The Landscape Evolution Observatory (LEO) in Biosphere 2 consists of three identical 11m x 33m slopes with ~1m soil-depth (without vegetation) and about 1800 sensors each for the measurement of soil and atmospheric properties in an enclosed environment. Instrumentation includes below ground measurements of soil water potential, content and temperature; and above ground measurements of net radiation, temperature, relative humidity and wind, among several other variables. The integrated measurements at LEO offer an exceptional opportunity to gain insight about the coupling processes between soil and atmosphere within Biosphere 2. Furthermore, computer models have been developed to simulate the LEO biogeochemical and hydrological processes, and they act as a bridge to transfer our understanding from within Biosphere 2 to the real world (Biosphere 1).

The above ground instrumentation for each slope is organized in 5 retractile poles with sensors at 5 different vertical levels, totaling 24 Vaisala HMP60 sensors for air temperature and relative humidity, 24 Davis Instruments DVI7911 cup anemometer and wind vane, 2 KippZonen CNR4 net radiometer and 1 Campbell Scientific CSAT3 3D anemometer; precipitation is monitored by 1 EX81 (SeaMetrics) flow meter and data from an Automatic Weather Station outside the building are also available. Data are stored every 15 minutes and during selected rainfall periods they are stored every minute.

In the current study we present a detailed analysis of the enclosed atmosphere at LEO during the period from 1 October 2016 to 31 January 2017, which covered a PERiodic Tracer Hierarchy experiment (PERTH; 6 November – 26 December 2016). In this experiment, two 12 mm/h rainfall pulses of 3 hours each and separated by 7 hours were performed every 3.5 days in each slope. This time period covered a wide range of soil moisture states, at the beginning the soil was mostly dry with little to no variation in its water content; during PERTH a periodic steady state of the soil was reached and after PERTH a monotonically decreasing soil water content was observed.

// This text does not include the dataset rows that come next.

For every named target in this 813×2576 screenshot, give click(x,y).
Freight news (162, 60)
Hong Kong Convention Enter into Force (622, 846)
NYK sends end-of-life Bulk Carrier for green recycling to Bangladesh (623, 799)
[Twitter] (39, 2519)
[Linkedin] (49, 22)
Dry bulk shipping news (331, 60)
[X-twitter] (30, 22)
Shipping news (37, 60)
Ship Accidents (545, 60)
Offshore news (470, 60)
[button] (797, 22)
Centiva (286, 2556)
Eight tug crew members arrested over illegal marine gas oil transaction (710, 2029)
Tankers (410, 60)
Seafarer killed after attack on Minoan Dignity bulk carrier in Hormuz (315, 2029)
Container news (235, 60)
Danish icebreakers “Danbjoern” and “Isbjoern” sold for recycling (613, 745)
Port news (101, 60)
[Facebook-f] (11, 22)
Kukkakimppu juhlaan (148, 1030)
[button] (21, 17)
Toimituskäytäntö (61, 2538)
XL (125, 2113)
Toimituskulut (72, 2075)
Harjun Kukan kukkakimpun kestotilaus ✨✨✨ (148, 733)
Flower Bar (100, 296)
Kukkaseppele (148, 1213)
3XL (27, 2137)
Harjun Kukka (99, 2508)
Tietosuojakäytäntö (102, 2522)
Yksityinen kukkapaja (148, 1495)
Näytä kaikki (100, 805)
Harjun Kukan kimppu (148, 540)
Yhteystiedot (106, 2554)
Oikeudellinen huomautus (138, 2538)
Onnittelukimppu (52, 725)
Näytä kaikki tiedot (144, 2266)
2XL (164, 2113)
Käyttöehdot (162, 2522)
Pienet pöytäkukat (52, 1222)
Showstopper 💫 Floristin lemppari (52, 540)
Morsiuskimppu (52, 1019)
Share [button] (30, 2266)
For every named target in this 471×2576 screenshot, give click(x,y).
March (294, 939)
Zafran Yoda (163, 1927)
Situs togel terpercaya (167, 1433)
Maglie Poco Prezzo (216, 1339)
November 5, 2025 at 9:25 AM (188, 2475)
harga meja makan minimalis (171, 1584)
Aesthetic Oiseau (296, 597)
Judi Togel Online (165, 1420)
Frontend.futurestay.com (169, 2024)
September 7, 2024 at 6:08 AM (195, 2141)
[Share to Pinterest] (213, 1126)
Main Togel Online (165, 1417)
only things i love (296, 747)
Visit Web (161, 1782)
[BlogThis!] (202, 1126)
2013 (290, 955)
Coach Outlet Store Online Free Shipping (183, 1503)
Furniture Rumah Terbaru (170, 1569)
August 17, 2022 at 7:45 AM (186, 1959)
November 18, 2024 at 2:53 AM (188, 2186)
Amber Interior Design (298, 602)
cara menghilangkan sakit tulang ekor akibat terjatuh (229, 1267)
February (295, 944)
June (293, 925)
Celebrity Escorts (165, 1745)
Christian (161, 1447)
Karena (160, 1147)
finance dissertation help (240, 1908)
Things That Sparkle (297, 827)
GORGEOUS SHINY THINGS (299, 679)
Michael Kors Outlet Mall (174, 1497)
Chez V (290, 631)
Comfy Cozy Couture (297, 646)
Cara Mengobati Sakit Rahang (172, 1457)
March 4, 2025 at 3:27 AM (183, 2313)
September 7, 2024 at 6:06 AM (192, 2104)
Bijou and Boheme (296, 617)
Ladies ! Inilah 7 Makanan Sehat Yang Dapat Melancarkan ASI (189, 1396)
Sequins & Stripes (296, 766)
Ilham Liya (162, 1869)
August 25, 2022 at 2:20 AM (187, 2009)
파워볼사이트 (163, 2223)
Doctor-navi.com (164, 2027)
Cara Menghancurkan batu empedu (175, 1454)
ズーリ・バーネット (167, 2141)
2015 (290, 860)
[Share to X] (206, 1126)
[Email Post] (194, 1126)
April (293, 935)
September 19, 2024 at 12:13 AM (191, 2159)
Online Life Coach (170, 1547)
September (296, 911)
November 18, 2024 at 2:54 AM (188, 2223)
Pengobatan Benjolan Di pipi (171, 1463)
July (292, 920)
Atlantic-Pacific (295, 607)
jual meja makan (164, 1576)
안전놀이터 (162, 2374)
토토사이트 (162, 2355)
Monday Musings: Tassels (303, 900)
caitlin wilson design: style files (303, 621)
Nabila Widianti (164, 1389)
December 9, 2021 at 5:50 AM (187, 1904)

A thorough quality control on the observations was performed, including range verification, outlier analysis, and finally a spatial and temporal consistency check. Vertical profiles of temperature and relative humidity were analyzed showing, as expected for an enclosed atmosphere, a very high stability. Surprisingly at first, temporal evolution of temperature does not show the expected negative correlation with precipitation; this was probably due to the high stability observed at LEO, which inhibited the evaporation from the bare soil below. This hypothesis is explored in more detail by means of the analysis of temporal evolution of the available variables, their anomalies and their differences respect to the outside weather station measurements.

Citation

Arevalo, J., Zeng, X., Troch, P.A. and Durcik, M. (2019): Monitoring and Understanding the Atmosphere in an Enclosed Environment . Presentation at AMS 99th Annual Meeting, Phoenix, AZ, 6-10 Jan.